5. Business Calendar 2

Business Calendar 2 app screenshots on Android showing event and task views, an agenda overview, time-saving scheduling tools, and customization with color-coded calendars.

🥇 Best for: Agenda + widget power users
Highlight: Pro-style planning views and widgets
💲 Price: Free | Pro version available (one-time purchase, price varies by region)

Business Calendar 2 is a favorite for people who live in their agenda view and want widgets that make the day visible without constantly opening the app. If Google Calendar feels too “simple” for heavy scheduling, Business Calendar-style apps are often the next step.

✅ Pros:

  • Excellent agenda/week views and home screen widgets for “at a glance” planning.
  • Fast editing tools (drag-and-drop, templates, and quick actions depending on setup).
  • Great for calendar-heavy workflows where you want dense information on screen.

❌ Cons:

  • Some of the best features are gated behind the paid Pro version.
  • Collaboration depends on your underlying calendar provider (Google/Exchange/CalDAV), not the app itself.

6. Any.do

Any.do app screenshots on Android showing a daily task list, reminders, collaboration options, and a calendar view with tasks and events side by side.

🥇 Best for: Tasks + calendar in one view
Highlight: Daily planner that blends schedule and to-dos
💲 Price: Free | Premium $4.99/month (billed annually)

Any.do is a strong option if what you really want is a day planner: see your calendar events and tasks together, then work through the day without bouncing between apps.

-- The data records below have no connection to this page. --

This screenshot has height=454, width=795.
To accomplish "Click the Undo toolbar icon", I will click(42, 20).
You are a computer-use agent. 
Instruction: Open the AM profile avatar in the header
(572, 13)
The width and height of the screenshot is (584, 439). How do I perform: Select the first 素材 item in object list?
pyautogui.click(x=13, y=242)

For many people, that reduces friction more than switching calendar brands.

✅ Pros:

  • Daily planner view is excellent for “what’s next?” execution.
  • Strong task features (recurring tasks, reminders, lists) alongside your calendar.
  • Helpful for routines and personal productivity when you want tasks and schedule together.

❌ Cons:

  • Less ideal if you want an advanced calendar-only experience with dense views and scheduling controls.
  • Some features and integrations are limited on the free plan.

7. TimeTree

TimeTree shared calendar app screenshots showing calendar sharing for families or groups and event-based comments for coordinating plans.

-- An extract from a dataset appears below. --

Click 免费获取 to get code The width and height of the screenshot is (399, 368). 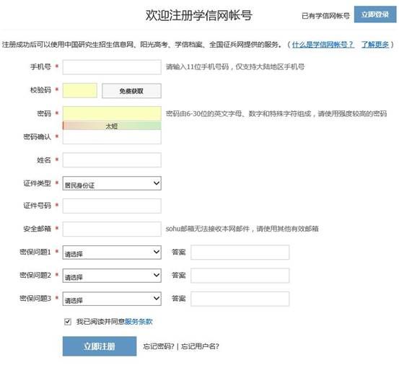coord(131,91)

🥇 Best for: Sharing and collaboration
Highlight: Shared calendars + coordination around events
💲 Price: Free | Premium $4.49/month (or $44.99/year)

TimeTree is built around shared schedules—perfect for families, couples, or small teams coordinating day-to-day life. The biggest win is how easy it makes it to keep everyone on the same page, with shared calendars and coordination centered around events.

✅ Pros:

  • Excellent shared calendar experience for non-technical users.
  • Great for family logistics, roommates, and small teams.
  • Event-based notes/comments make it easier to coordinate details in context.

❌ Cons:

  • Not the best fit if you need enterprise scheduling features or complex work permissions.
  • Advanced features are behind Premium, and free plans may include promotional prompts depending on the region.

Conclusion

The best calendar app for Android depends on your ecosystem and your workflow: Google Calendar is the safest all-around choice, Outlook wins for Microsoft-heavy work, Proton is great for privacy, and apps like aCalendar or Business Calendar are perfect if you want more control and better views. If sharing is the priority, TimeTree is hard to beat.

And if your calendar is just one piece of your system (for example, you plan projects and tasks in Notion but execute on Android), the biggest upgrade is to make sure your tools don’t drift out of sync.